Concerns about public safety prompted the presiding judges to request to move the trial from one of Germany's largest cities to a prison courtroom outside Stuttgart built specifically to try homegrown leftist terrorists in the 1980s. But the Federal Criminal Court ruled security measures were sufficient for Germany's first attempt to bring Islamic extremists operating in this country to justice.
On Tuesday, participants will have to pass through a newly constructed security check at the courthouse. Extra surveillance cameras have been installed throughout the building and concrete roadblocks set up outside.
Police began patrolling the adjacent streets near a busy shopping district in downtown Frankfurt weeks before the trial.
``These are the highest security measures ever to be employed in Frankfurt,'' said court spokesman Wolfgang Frank.
Information gathered since the men's arrests more than a year ago has helped German authorities investigating the Sept. 11 terror attacks to establish profiles of potential terrorists living in Germany.
Three of the Sept. 11 hijackers, Mohamed Atta, Ziad Jarrahi and Marwan al-Shehhi, had lived in Germany as students.
The search for connections between the Frankfurt and Hamburg cells delayed the trial, which was expected to open late last year. While no links to Sept. 11 have been found, the investigation led to the arrests of at least a dozen suspected terrorists in Italy, Spain and Britain, federal prosecutors said.
The Algerians have entered pleas, however a spokeswoman at the federal prosecutors' office, Frauke Scheuten, refused to provide details, citing security concerns. In keeping with German custom, the suspects' full names have not been disclosed.
They are identified as Aeurobi B., 26, Salim B., 30, Samir K., 33, Lamine M., 31 and Fouhad S., 37. Fouhad S. is a dual Algerian-French citizen.
According to the indictment, the suspects had contact with ``like-minded extremists'' in Britain and Italy and belonged to an international terror network comprised predominantly of North African extremists who call themselves the Nonaligned Mujahideen.

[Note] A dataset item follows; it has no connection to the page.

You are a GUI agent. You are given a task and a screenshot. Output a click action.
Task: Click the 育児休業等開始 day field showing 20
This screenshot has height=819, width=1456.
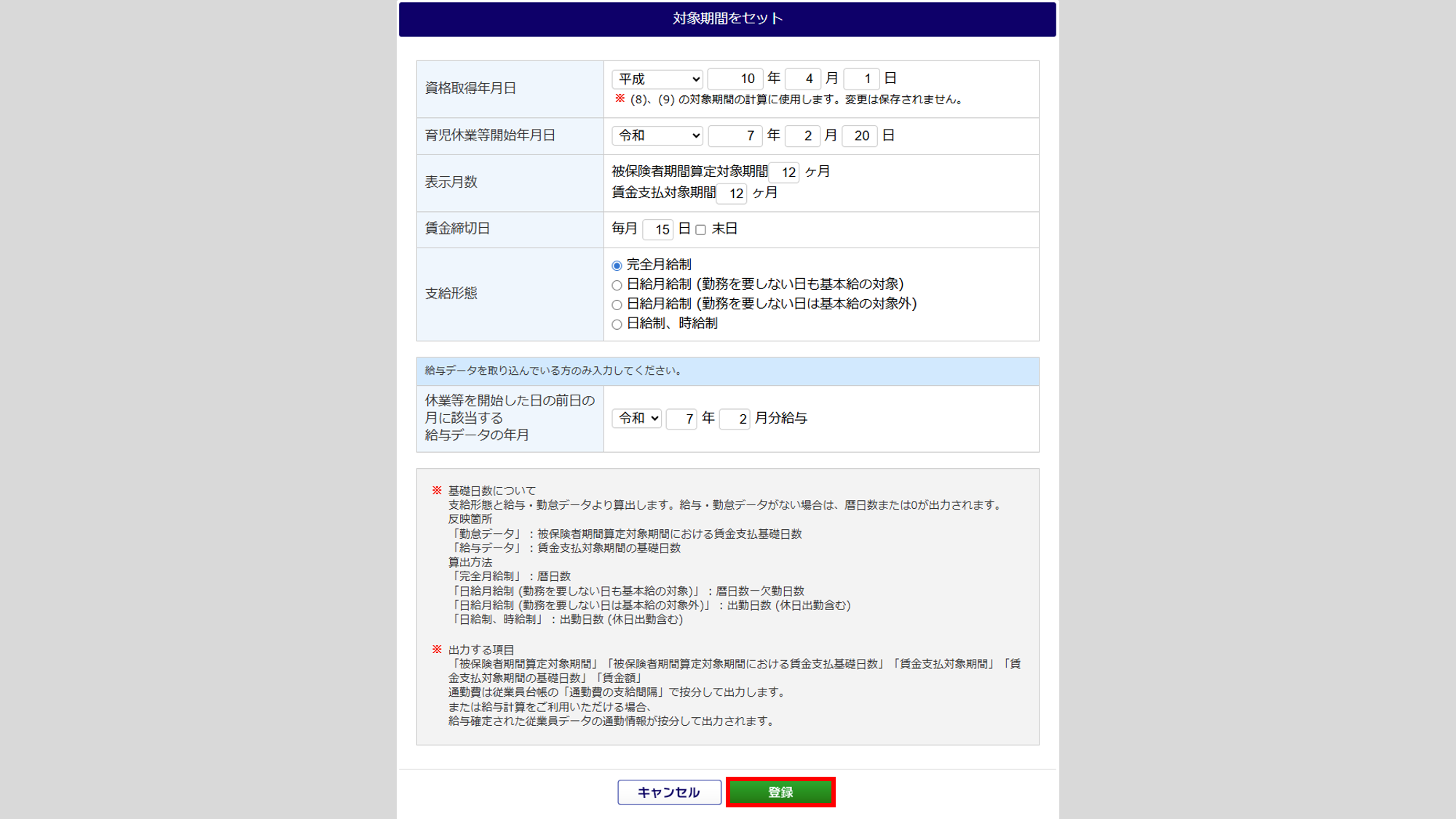point(860,135)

Four of the suspects were arrested in December 2000 after raids on two apartments in Frankfurt turned up more than 44 pounds of explosives and fake documents. A fifth suspected was arrested the following April.

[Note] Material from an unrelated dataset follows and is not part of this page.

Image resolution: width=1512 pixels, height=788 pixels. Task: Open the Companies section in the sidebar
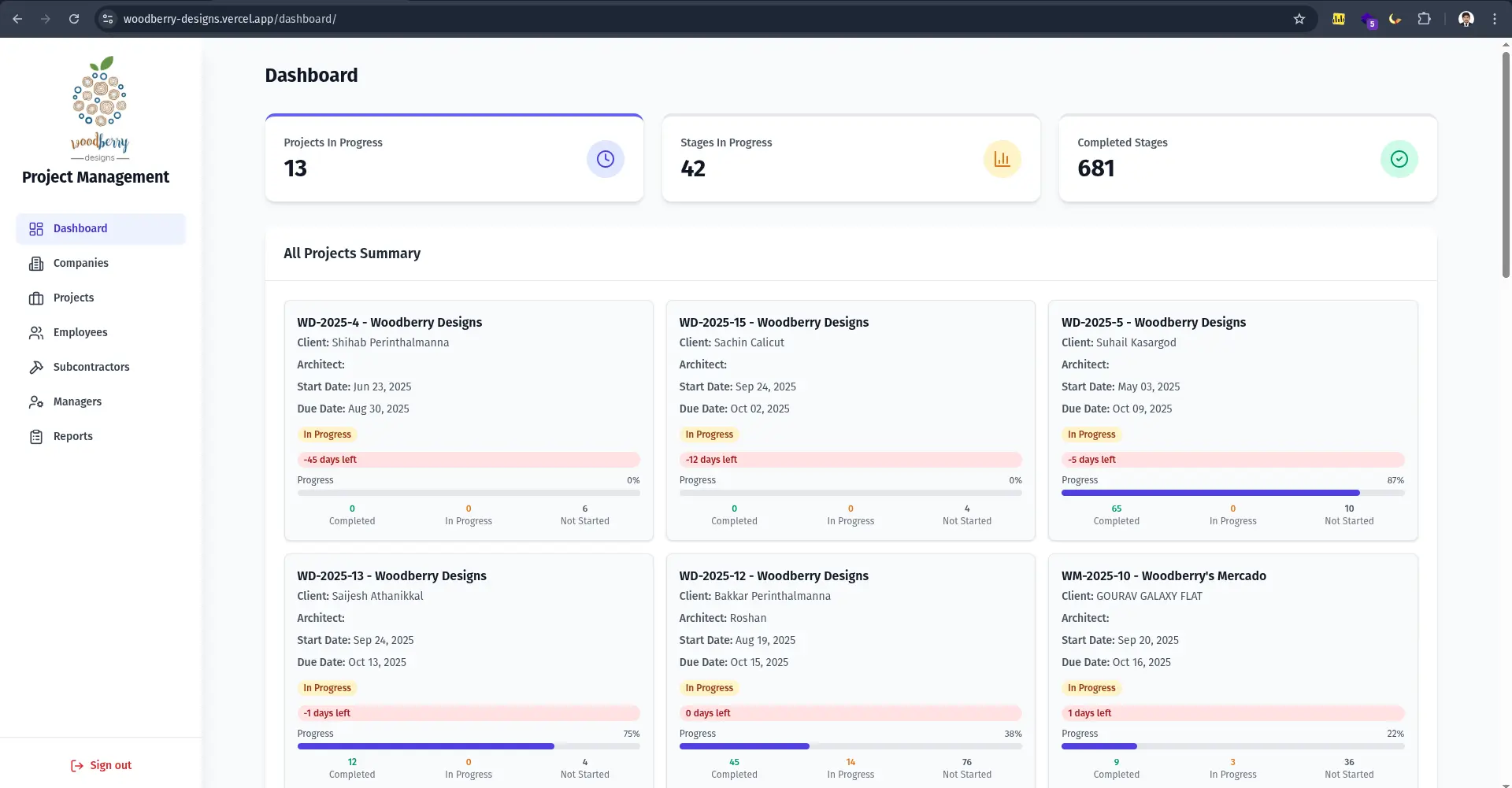pyautogui.click(x=82, y=263)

The indictment also accuses the suspects of buying equipment needed to make homemade bombs.
``Using fake credit cards, they acquired chemical substances, material and equipment for the making of unconventional explosives,'' the indictment said. ``They bought the basic chemicals needed for making their own explosives from various pharmacies across the country.''
The intended target was a popular Christmas market set up around the Strasbourg Cathedral in neighboring France where holiday decorations and sweets were sold.
Among the evidence found was a videotape showing the 40-mile route from Baden-Baden in Germany to Strasbourg, where authorities uncovered two more apartments used as hide-outs, and the crowded market.
An off-camera voice called the scene ``a symbol of the heathens.''
An off-camera voice called the scene ``a symbol of the heathens.''
That videotape, according to Le Monde, also showed Strasbourg Cathedral and the Christmas Market (full of children) and said on voice-over, "We must destroy the temple of the enemies of Allah" ("Il faut détruire le temple des ennemis de Dieu").
First the Saturday people, then the Sunday people.